(WHAT YOU ARE ASKED TO DO) Write out again, exactly as they stand, the line that includes "Open the Gustavo" and all remaining lines of the entries.

(GIVEN RECORDS)
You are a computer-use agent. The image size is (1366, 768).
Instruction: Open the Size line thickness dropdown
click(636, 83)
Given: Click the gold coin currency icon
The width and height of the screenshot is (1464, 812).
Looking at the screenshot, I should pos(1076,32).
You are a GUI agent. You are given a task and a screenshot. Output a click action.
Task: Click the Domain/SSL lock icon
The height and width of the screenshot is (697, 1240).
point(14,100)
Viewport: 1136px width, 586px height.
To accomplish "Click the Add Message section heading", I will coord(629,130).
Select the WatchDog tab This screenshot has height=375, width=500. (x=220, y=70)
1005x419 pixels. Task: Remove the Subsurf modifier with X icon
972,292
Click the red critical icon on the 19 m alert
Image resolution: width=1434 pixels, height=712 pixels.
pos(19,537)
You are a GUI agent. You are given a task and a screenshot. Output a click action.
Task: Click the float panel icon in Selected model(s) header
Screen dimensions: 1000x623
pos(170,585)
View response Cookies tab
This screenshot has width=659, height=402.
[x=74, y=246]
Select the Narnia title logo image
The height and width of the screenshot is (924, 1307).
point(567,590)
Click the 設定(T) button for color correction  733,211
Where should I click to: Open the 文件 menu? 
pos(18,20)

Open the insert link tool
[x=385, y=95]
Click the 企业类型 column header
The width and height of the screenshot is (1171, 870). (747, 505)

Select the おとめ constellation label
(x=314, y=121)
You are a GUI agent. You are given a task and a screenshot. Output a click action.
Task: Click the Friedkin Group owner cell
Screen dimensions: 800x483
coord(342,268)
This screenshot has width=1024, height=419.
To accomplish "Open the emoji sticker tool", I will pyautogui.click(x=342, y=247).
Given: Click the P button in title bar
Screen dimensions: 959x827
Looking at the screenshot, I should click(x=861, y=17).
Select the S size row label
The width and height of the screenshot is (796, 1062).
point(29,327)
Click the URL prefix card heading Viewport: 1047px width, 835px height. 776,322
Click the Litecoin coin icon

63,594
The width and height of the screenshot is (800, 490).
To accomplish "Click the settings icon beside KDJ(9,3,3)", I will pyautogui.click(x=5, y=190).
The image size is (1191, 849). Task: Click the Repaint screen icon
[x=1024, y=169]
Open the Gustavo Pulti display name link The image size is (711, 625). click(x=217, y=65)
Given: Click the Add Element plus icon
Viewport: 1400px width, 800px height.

(REPLY TO THE EXERCISE)
Open the Gustavo Pulti display name link The image size is (711, 625). click(x=217, y=65)
Given: Click the Add Element plus icon
Viewport: 1400px width, 800px height.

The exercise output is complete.